A year later, in the face of physical threats and warnings over his choice of name, he opened a small upstairs bookstore in the commercial district of Zhongshan, Taipei. He successfully crowdfunded his operations, raising $100,000 in a single day. On 21 April 2020, days before the reopening of Causeway Bay Books in Taipei, Lam was splashed with red paint and three suspects were arrested the next day. President Tsai Ing-wen sent flowers and a congratulatory note on the day of the Taipei bookshop's opening, and Legislative Yuan speaker You Si-kun and Democratic Progressive Party secretary-general Luo Wen-jia were in attendance. In 2022, it was reported that Lam had applied for permanent residency in Taiwan.

== Political stance ==
His position on Hong Kong independence was ambiguous. In an interview by Canadian media, he said:

"Freedom is not all-powerful, freedom is always relative. You have the freedom of expression of course, but there is also a restriction. For instance, you like to sing at night while the neighbor is sleeping causing disturbance, then has your freedom affected others? ("自由不是萬能，自由永遠是相對。當然你有表達的自由，但都是有規限，譬如夜晚你喜歡唱歌，隔壁人家睡覺，你吵到人家，如此你的自由是否影響到人家呢？") "

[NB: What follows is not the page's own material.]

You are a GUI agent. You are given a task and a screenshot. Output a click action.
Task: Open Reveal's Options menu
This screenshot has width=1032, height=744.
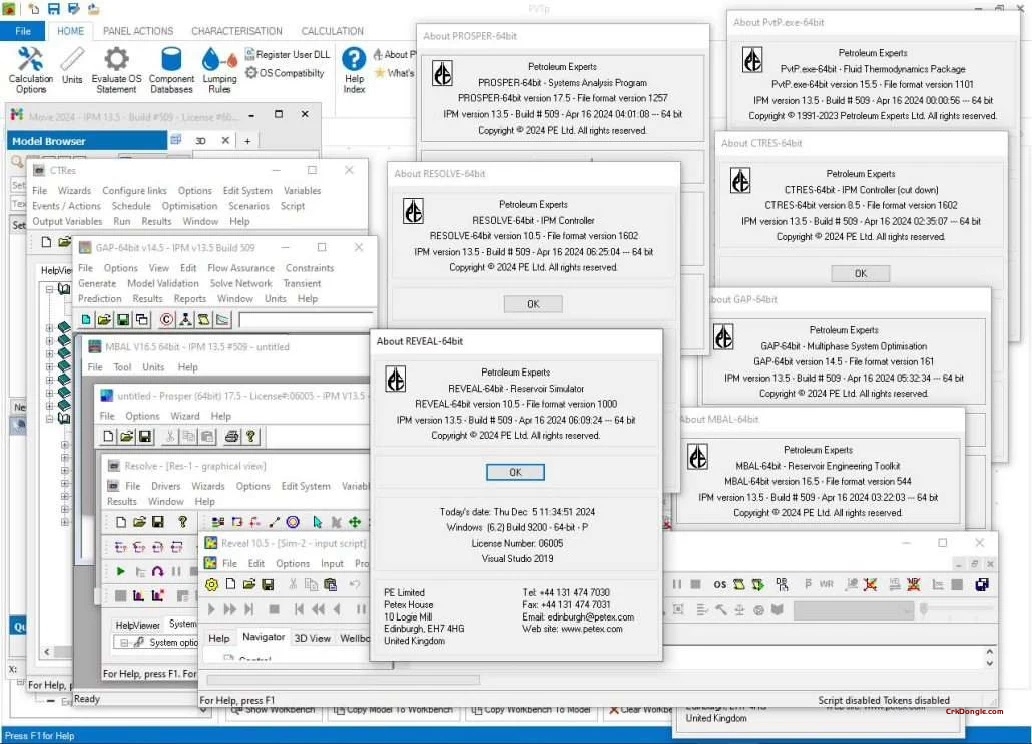(x=293, y=563)

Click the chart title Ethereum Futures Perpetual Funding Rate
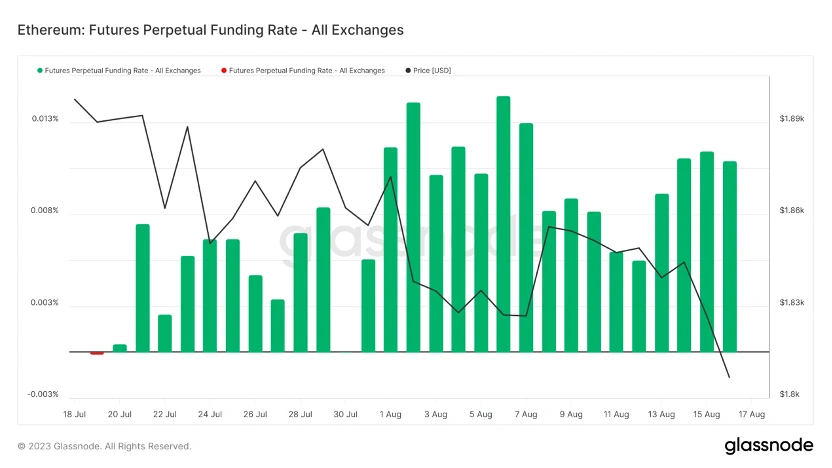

Regarding the Russian invasion of Ukraine, Lam Wing-kee also argued that Russians will not see any ideological changes due to the final results of the war, even if Vladimir Putin loses power because another or more Russian dictators will come. He supported Ukrainian accession to the EU and to NATO.

== Death ==
Lam died at a hospital in Taipei, on 2 July 2026, after suffering from lung cancer for years. He was 70.